Dit album amicorum uit 1611, met bijdragen van kunstenaars en andere studenten, is in Nederland erg zeldzaam. Het exemplaar van Wybrand de Geest, uit de collectie van Tresoar, is gevuld met teksten in verschillende handschriften en af en toe een tekening in inkt en verf. De achtergebleven randjes papier verraden dat er zo’n 22 tekeningen ontbreken. Vermoedelijk zijn de tekeningen van onder anderen Wybrands broer Gilles de Geest en van de schilders Wouter Crabeth II, Pieter de Molijn, Leonaert Bramer, Cornelis van Poelenburgh, Louis Beaubrun en Mathijs Harings ontvreemd omdat ze geld opleverden. Ontdaan van hun context, zijn ze mogelijk bij verzamelaars en in museale collecties terechtgekomen. De tekeningen zijn circa 148 x 192 mm groot en sommige bladen dragen het watermerk van een narrenkap. Het Fries Museum hoopt een of meerdere tekeningen tentoon te stellen in de aanstaande tentoonstelling.
Statussymbool
Een album amicorum (vriendenboek) was in de 16de en 17de eeuw vooral gebruikelijk voor studenten die voor hun studie verschillende universiteiten aandeden. In iedere universiteitsstad vroegen ze hun hoogleraren, medestudenten en andere interessante mensen iets bij te dragen aan hun album, zoals een motto, gedicht of citaat.

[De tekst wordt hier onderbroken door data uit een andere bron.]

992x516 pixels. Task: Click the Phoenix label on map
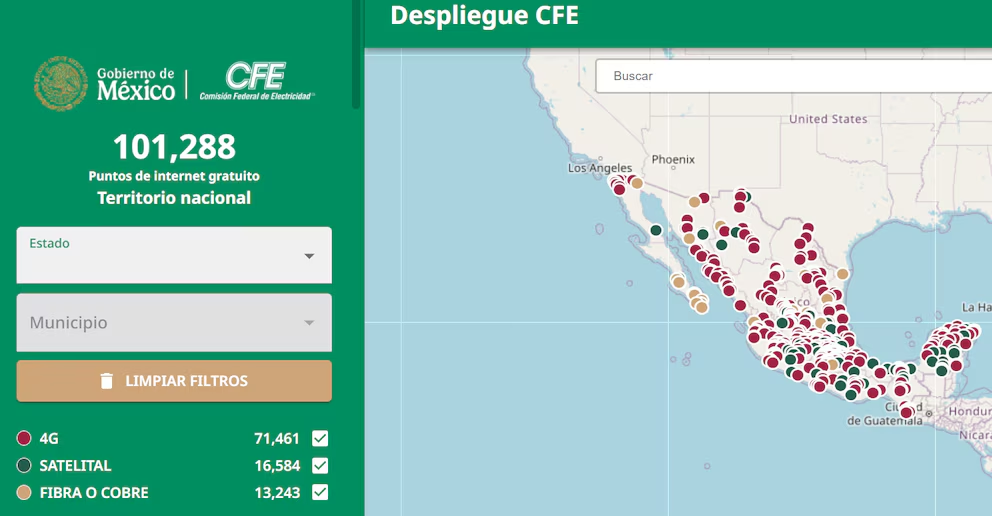click(x=672, y=160)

Adellijke jongens kozen voor de voor hand liggende combinatie van een getekend geslachtswapen en hun naam. Voorbeelden hiervan zijn ook aanwezig in het album van Wybrand de Geest, blijkbaar omdat deze heraldische tekeningen niet aan de man gebracht konden worden. Impliciet documenteerden de studenten met hun album hun reis langs de Europese universiteiten en ontmoetingen onderweg. Eenmaal thuis droegen de schriftelijke bewijzen daarvan bij aan het prestige van het album én de bezitter.